Asymptotic freeness through unitaries generated by polynomials of Wigner matrices

TL;DR

This paper investigates how products of functions of polynomials in Wigner matrices and deterministic matrices behave asymptotically, showing that quantum evolution induces asymptotic freeness over time with minimal smoothness assumptions.

Contribution

It introduces a method to approximate and analyze products of functions of polynomials in Wigner matrices, extending asymptotic freeness results to less smooth functions and long-time quantum evolutions.

Findings

Deterministic approximations of products of functions evaluated at polynomials in Wigner matrices.

Control of fluctuations with optimized error terms as matrix size increases.

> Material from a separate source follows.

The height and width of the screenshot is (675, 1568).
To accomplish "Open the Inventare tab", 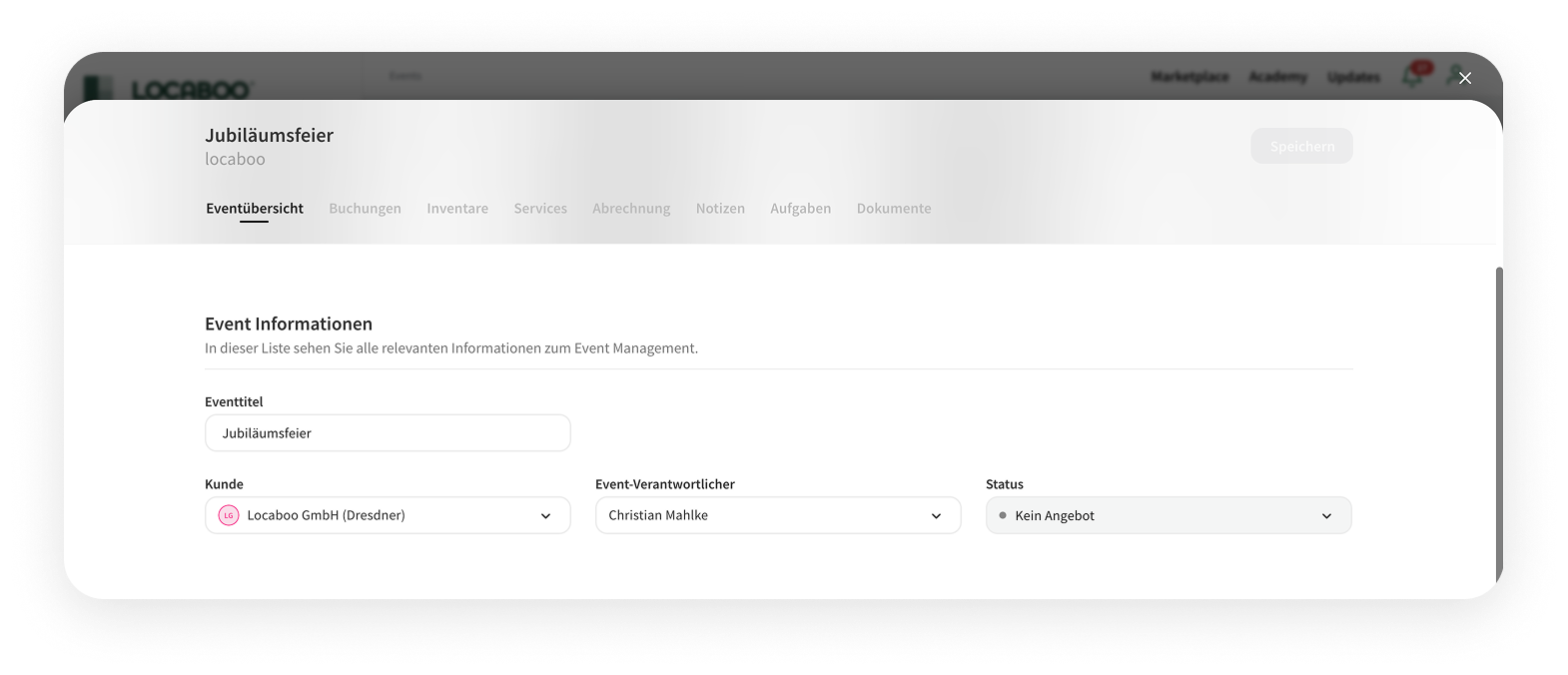I will pos(457,209).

Asymptotic freeness emerges from quantum evolution of polynomials in Wigner matrices over time.

Abstract

We study products of functions evaluated at self-adjoint polynomials in deterministic matrices and independent Wigner matrices; we compute the deterministic approximations of such products and control the fluctuations. We focus on minimizing the assumption of smoothness on those functions while optimizing the error term with respect to $N$, the size of the matrices. As an application, we build on the idea that the long-time Heisenberg evolution associated to Wigner matrices generates asymptotic freeness as first shown in $[9]$. More precisely given $P$ a self-adjoint non-commutative polynomial and $Y^N$ a $d$-tuple of independent Wigner matrices, we prove that the quantum evolution associated to the operator $P(Y^N)$ yields asymptotic freeness for large times.